Competition includes BigMachines, Tacton, FirePond and Ariba.
 
 
Contract Lifecycle Management (CLM) (13% of FY07 (Mar FY-end) and 32% of 1Q08 (Jun) revenue)
 
Selectica entered the CLM market with its purchase of Determine for $1m in May, 2005. CLM generated revenue of $1.4m in the June quarter, up over 100% q/q and 240% y/y. Backlog was up 30% q/q. From the 10K: “Our contract lifecycle management (CLM) products enable customers to create, manage and analyze contracts in a single, easy to use repository and is offered as an on-premise or hosted solution. Our software enables any and all corporate departments (e.g.

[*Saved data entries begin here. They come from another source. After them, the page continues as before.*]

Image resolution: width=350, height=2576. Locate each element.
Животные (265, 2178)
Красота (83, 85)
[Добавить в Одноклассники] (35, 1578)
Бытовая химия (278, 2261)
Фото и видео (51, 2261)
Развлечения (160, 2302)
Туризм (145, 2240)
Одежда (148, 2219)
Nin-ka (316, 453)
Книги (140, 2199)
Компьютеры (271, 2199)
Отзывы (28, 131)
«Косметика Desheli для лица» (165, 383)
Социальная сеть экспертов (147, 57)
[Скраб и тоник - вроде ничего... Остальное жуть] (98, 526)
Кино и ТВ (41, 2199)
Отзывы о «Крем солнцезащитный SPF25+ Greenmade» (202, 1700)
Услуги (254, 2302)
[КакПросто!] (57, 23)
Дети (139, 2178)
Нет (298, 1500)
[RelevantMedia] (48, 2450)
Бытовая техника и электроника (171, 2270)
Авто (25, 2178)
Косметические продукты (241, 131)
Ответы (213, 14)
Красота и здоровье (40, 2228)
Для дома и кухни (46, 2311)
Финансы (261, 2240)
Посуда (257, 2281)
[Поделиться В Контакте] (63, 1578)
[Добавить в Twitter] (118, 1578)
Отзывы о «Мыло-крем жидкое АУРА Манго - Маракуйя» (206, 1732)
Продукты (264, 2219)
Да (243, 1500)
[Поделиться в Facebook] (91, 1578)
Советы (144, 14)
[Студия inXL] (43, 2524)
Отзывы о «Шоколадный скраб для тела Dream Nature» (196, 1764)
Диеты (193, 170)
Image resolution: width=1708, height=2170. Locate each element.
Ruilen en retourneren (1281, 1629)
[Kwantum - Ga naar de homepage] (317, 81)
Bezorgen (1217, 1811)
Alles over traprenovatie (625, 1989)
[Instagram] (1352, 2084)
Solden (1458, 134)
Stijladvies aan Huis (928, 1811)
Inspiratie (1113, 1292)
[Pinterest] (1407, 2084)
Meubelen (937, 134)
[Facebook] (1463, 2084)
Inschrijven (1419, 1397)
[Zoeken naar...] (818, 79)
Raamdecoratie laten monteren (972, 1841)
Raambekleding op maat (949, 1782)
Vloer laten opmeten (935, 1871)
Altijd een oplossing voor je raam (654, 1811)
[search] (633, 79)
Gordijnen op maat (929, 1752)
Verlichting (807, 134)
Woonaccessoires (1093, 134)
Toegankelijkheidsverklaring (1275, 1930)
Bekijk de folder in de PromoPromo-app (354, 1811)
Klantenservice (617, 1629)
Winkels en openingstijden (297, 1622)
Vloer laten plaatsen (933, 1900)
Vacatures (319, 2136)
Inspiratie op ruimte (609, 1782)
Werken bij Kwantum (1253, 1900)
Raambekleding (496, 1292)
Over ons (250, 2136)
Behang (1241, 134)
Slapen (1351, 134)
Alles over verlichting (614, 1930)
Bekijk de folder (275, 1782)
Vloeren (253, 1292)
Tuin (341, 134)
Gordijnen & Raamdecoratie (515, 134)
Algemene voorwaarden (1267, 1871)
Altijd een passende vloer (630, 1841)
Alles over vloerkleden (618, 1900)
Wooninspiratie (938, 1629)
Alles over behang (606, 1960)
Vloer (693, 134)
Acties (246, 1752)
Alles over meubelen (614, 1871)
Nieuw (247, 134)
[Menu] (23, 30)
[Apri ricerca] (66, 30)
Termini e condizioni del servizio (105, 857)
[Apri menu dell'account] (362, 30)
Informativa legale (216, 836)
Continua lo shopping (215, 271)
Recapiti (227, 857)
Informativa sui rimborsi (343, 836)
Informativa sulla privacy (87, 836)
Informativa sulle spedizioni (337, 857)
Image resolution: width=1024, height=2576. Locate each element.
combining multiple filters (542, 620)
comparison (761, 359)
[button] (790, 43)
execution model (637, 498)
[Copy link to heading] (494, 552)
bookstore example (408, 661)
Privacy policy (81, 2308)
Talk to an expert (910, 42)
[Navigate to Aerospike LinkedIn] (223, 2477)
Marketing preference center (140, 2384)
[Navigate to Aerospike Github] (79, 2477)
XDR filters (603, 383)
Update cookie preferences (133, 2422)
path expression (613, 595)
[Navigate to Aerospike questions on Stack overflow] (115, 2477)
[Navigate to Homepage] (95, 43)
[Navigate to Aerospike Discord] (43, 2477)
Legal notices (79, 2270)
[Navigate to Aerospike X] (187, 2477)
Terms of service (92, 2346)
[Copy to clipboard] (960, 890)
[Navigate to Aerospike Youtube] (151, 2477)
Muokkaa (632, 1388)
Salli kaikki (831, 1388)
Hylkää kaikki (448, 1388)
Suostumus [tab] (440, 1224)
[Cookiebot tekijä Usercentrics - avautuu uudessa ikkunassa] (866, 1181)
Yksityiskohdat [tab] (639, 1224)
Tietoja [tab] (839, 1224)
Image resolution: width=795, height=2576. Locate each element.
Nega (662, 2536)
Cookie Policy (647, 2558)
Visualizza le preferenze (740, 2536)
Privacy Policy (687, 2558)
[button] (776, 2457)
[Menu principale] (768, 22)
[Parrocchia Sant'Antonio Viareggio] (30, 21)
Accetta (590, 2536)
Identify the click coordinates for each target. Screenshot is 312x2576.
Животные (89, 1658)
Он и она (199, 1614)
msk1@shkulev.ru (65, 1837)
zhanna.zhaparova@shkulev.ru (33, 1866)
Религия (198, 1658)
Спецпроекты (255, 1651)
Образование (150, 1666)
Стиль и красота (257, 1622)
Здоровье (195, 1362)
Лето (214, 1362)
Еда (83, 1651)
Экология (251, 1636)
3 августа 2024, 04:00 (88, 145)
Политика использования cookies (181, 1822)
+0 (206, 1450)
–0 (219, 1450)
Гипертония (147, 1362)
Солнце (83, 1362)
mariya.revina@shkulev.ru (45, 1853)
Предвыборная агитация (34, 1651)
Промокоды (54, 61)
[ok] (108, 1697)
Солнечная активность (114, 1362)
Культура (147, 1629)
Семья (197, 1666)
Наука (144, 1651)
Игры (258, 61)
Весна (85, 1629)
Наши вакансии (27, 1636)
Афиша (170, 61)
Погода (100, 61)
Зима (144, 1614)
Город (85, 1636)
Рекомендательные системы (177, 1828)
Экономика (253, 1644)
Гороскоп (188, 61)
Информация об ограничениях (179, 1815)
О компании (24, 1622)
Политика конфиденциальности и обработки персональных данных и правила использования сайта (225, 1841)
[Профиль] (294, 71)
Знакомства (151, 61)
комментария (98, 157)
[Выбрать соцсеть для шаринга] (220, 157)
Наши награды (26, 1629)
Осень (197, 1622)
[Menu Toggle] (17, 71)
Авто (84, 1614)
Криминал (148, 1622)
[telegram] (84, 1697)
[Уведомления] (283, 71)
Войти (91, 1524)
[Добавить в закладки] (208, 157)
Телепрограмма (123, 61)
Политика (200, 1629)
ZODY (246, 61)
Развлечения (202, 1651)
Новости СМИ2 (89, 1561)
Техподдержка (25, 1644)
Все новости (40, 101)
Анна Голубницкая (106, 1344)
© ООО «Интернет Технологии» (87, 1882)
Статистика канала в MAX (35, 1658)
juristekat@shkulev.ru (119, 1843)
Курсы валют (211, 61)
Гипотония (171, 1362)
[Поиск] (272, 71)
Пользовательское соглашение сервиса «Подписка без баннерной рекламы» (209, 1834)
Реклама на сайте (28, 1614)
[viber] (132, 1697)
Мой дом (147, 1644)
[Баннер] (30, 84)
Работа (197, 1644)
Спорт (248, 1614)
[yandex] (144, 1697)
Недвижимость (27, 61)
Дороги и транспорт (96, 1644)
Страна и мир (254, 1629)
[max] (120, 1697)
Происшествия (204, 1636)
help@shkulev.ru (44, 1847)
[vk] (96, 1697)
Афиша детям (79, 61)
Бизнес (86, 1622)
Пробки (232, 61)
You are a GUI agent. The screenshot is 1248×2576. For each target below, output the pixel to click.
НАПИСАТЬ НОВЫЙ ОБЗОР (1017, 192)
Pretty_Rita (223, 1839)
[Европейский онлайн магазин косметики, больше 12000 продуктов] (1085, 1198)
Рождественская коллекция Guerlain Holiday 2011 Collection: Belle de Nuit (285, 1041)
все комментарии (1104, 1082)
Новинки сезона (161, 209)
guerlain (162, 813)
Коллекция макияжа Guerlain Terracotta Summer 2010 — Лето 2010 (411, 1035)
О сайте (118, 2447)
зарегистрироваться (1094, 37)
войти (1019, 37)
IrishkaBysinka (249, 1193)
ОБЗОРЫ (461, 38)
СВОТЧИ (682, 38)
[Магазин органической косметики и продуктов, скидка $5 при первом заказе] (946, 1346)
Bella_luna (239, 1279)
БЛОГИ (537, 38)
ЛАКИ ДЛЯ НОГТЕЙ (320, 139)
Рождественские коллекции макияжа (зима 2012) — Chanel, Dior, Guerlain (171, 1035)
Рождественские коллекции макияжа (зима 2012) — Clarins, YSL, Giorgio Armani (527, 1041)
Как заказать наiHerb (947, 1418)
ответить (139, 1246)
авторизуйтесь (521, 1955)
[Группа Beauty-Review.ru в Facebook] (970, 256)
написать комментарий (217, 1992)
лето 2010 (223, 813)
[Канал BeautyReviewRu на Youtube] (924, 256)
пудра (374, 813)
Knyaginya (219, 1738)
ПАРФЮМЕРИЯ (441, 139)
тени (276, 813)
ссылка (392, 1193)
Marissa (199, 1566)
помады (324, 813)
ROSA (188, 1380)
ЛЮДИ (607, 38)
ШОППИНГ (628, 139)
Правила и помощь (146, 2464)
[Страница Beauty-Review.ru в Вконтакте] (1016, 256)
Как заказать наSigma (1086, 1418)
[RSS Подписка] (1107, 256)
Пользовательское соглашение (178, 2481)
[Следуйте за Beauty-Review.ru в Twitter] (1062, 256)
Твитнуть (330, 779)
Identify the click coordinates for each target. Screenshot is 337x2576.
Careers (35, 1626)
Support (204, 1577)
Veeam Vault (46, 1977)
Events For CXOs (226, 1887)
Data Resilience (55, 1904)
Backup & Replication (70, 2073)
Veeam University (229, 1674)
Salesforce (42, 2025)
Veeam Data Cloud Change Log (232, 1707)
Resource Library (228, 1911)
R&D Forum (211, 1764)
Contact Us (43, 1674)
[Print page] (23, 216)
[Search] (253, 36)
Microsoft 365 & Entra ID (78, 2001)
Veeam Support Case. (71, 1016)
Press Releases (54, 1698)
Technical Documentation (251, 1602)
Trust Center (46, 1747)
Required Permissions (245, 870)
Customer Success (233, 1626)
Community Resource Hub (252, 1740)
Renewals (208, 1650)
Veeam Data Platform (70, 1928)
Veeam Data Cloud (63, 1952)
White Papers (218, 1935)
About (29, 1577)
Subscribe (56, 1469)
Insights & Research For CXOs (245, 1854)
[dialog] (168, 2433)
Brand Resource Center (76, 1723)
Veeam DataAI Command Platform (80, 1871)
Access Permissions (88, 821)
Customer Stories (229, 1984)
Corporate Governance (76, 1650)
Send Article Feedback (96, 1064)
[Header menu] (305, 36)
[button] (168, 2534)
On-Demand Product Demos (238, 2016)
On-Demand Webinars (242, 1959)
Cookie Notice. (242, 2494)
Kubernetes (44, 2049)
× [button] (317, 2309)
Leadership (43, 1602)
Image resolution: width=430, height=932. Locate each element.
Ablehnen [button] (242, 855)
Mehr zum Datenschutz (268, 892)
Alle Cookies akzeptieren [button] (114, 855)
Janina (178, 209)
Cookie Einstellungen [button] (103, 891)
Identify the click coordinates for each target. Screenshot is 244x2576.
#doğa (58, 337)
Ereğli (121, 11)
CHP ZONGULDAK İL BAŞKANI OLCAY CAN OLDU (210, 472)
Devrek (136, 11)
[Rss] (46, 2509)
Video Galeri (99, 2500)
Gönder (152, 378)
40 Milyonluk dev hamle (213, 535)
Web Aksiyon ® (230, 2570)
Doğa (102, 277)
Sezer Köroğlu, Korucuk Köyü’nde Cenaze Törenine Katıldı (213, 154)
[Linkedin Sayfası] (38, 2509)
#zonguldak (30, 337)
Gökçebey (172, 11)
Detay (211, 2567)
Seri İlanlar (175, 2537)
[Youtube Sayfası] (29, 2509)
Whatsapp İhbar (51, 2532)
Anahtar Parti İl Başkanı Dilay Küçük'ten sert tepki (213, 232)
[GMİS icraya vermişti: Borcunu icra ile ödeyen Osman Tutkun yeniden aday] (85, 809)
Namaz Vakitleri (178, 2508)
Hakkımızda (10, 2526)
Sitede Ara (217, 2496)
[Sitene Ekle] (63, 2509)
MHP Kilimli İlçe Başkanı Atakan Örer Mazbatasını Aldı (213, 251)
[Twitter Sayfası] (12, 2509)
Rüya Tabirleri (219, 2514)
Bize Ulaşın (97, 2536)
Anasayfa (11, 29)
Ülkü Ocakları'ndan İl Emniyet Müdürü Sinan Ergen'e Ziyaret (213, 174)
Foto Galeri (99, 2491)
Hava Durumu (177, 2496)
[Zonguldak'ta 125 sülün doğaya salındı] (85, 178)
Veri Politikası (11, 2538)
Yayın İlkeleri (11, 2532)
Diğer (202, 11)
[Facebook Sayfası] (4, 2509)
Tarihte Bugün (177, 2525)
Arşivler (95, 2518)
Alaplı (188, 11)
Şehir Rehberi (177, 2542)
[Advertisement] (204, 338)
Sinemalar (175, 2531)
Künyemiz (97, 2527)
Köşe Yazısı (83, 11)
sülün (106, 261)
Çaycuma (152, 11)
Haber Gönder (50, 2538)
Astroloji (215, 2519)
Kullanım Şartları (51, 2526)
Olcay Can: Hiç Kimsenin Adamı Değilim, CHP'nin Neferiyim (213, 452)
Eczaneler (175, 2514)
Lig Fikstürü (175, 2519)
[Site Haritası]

Sales, Services, Procurement, Finance, IT and others) to model their specific contracting processes using our application and to manage the lifecycle of the department’s relationships with the counterparty from creation through closure.”
 
Recent customer wins include Motorola, ONN Semiconductor, a leading telecom equipment manufacturer and one of the country’s largest healthcare providers.
 
Competition includes Oracle, SAP, OpenText / Hummingbird, Emptoris, Upside, Imany and Ariba (Procuri). SAP is a new entrant with its CLM product introduction in early 2007. Selectica sees Upside in low end, small deals around $30k. Imany is focused on life sciences: Selectica hasn’t focused here and doesn’t see Imany. Selectica used to encounter Versata / Nextance, but Selectica has not seen Nextance since Versata dismantled the Nextance sales force.
 
Risks
Customer concentration: 61% of sales came from five customers in FY07 (Mar)
Patent risk

Catalyst

Financial results improvement. Re-instated stock buyback. Likely management stock purchases.